GEORGE NEWS - In this series Sydney Opperman sheds light on the origins and names of the country's indigenous (first) nation.
"Why does the golden Rhino artefact of Mapungubwe only have one horn, when all the rhinos in Africa have two horns?" This was my question as a member of the portfolio committee more than 10 years ago to the then Minister of Arts and Culture, "Dr" Pallo Jordan. His response was that it must have been the free spirit of the "artist" who created the artwork, not based on reality, but on the way the artist felt at that specific time.
I disagreed because I knew that India (Goa) is the country with one-horned rhinos. I knew that the domesticated cattle of the Otentottu were of the Bos taurus indicus type (Brahman cattle) from Goa and that Brahman, Shiva and Visnu are major gods of Hinduism in Goa. I knew that the fat-tail sheep of the Quena came from Goa. I knew that the priests of the indigenous people were called Suris after the Hindu deity Surya in Goa. Surya means sun.
I also knew there were people in our communities with the surnames Quena (in Pacaltsdorp), Shiva (in Kenhardt), Swatti (Oudtshoorn - possibly named after Saraswatti the Hindu goddess of knowledge, music, art, wisdom and learning) and even Kaffer, pronounced Kaafer, which was in this context a religious statement of being an "unbeliever" (Onseepkans and Cape Town).
The Quena worship the Red God, Tsuni-Goam. The early Portuguese recognised this fact and named the Quena "Cafres" or "Caffres" following the Muslim custom of giving the name Al kafr (Kaffer) to all people believing in a god that is not Allah of the Kõran. Therefore names like Kafferskloof, Kaffersputs, Kafferwerwe, Kafferskolk, etc (like in the Square Kilometre Array area) have nothing to do with "black" people. The Quena were in fact the first people group in Southern Africa to be called "Caffres".
The name has unfortunately become a tool in the distortion of the history of Southern Africa. I do not support the abuse of the word, but we need to view it in its historical context.

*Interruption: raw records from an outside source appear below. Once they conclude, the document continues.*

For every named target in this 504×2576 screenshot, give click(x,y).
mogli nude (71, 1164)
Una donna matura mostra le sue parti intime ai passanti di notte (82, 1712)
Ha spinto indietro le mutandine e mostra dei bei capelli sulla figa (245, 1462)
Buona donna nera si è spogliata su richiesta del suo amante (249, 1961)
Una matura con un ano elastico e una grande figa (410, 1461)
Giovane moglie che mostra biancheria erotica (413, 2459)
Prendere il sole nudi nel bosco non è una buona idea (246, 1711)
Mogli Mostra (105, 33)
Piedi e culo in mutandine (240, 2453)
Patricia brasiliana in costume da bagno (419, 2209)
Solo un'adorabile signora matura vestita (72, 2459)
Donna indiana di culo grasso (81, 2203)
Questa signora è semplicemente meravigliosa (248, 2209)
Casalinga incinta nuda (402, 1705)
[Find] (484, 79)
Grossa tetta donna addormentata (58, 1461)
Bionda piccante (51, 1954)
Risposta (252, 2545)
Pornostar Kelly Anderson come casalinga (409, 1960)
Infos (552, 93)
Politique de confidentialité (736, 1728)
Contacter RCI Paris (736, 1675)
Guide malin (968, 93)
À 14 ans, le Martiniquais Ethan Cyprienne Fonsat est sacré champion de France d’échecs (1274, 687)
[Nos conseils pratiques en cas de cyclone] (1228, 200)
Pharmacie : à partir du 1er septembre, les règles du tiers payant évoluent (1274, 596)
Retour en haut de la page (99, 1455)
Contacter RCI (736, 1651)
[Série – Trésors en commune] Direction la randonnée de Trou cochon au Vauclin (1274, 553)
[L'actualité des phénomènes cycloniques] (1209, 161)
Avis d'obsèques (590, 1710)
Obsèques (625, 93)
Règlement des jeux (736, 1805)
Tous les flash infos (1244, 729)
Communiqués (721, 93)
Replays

If using the word "Kaffer / Kaafer" is derogatory under all circumstances, then the families in Onseepkans on the banks of the Gari-ab and in Cape Town, who proudly carry that surname, are committing a crime!
When I addressed this issue in Bloemfontein some years ago at a provincial arts and culture meeting, some "black" people were amazed to hear, for the first time, the history of that name.
I hope all of us will keep on asking questions in spite of what we know - or think we know - because, in the words of the philosopher Willie Breytenbach, "living a life without examining, is not a life worth living". [Breytenbach was quoting the famous words of the ancient Greek philosopher Socrates: The unexamined life is not worth living.]
I treasure the book Evidence that demands a verdict by Josh Mcdowell, which challenges all of us to always evaluate all the evidence before us and then to announce our verdict.